DESCRIPTION OF THE TASK | Scan the records below for the string "button" and return every line where it appears.

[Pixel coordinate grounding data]
━━━

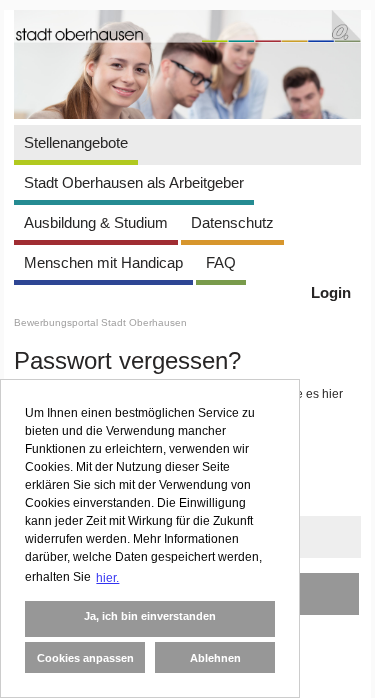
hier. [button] (107, 578)
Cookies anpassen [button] (85, 658)
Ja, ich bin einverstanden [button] (150, 616)
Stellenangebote (76, 142)
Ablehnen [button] (215, 658)
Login (331, 292)
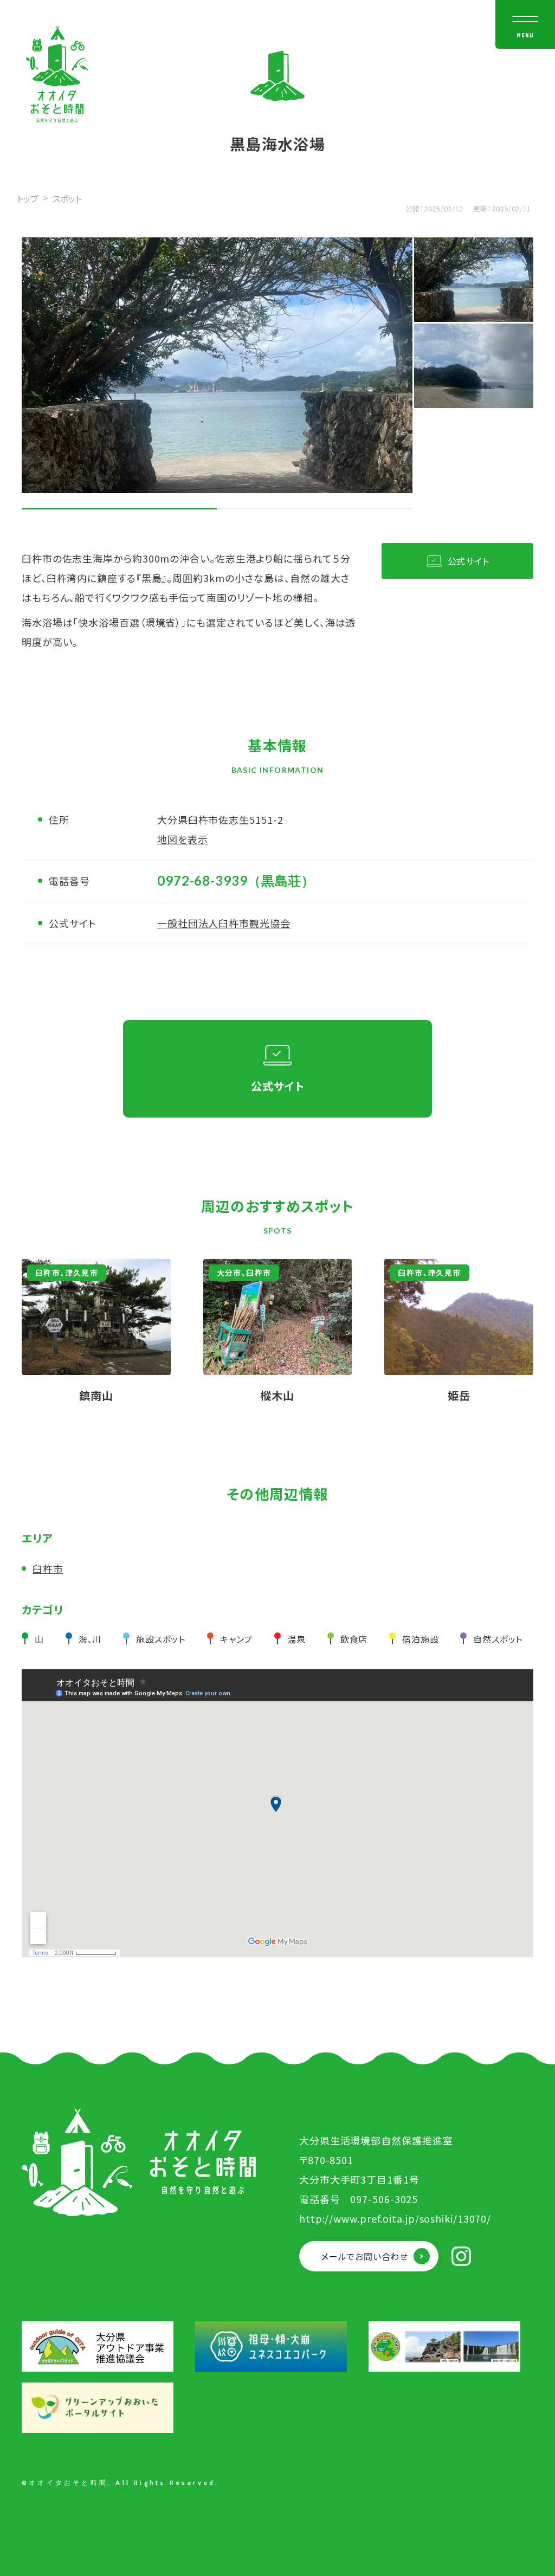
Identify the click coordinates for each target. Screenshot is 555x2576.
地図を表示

━━━

RESPONSE TO THE TASK |
hier. [button] (107, 578)
Cookies anpassen [button] (85, 658)
Ja, ich bin einverstanden [button] (150, 616)
Ablehnen [button] (215, 658)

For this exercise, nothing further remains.